*** Provided records ***
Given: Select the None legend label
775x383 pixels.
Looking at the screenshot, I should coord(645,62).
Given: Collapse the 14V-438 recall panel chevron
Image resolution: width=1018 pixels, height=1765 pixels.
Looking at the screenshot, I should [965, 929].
***
*** Provided records ***
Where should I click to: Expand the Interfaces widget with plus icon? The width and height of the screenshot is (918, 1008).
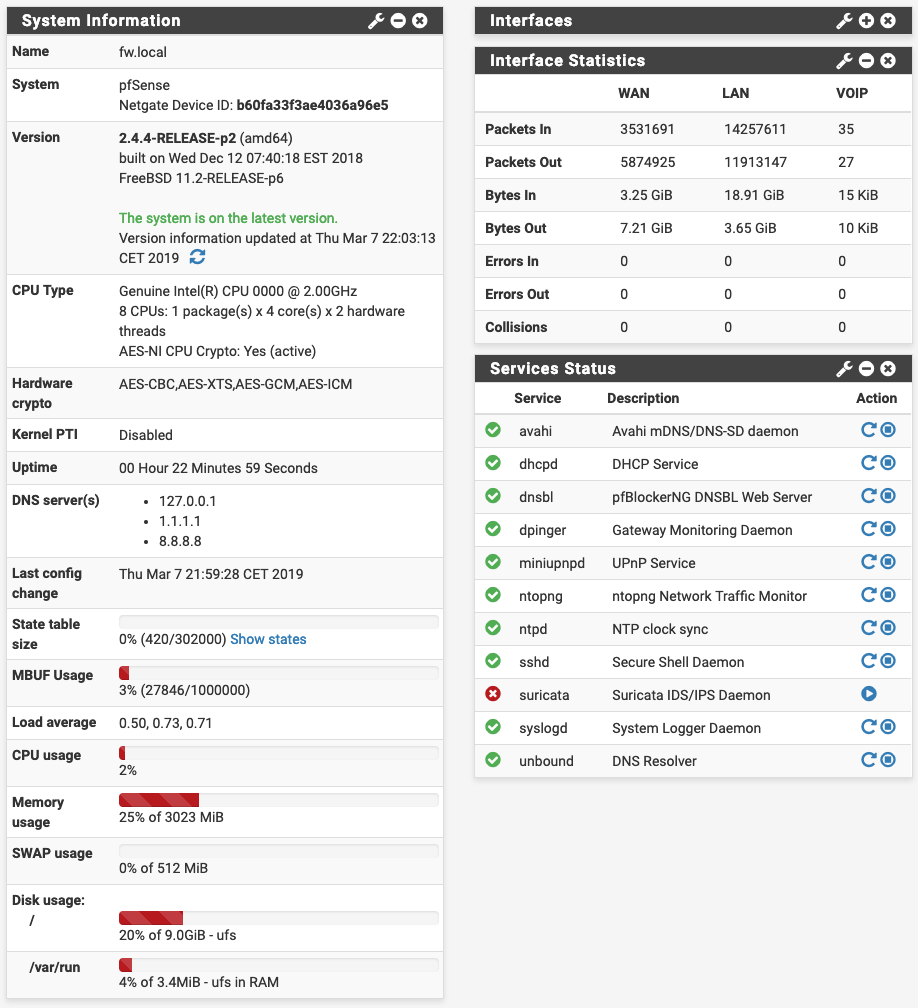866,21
***
_Task directions_
Identify all lines in the records above with the word "Given".

_Answer section_
Given: Select the None legend label
Given: Collapse the 14V-438 recall panel chevron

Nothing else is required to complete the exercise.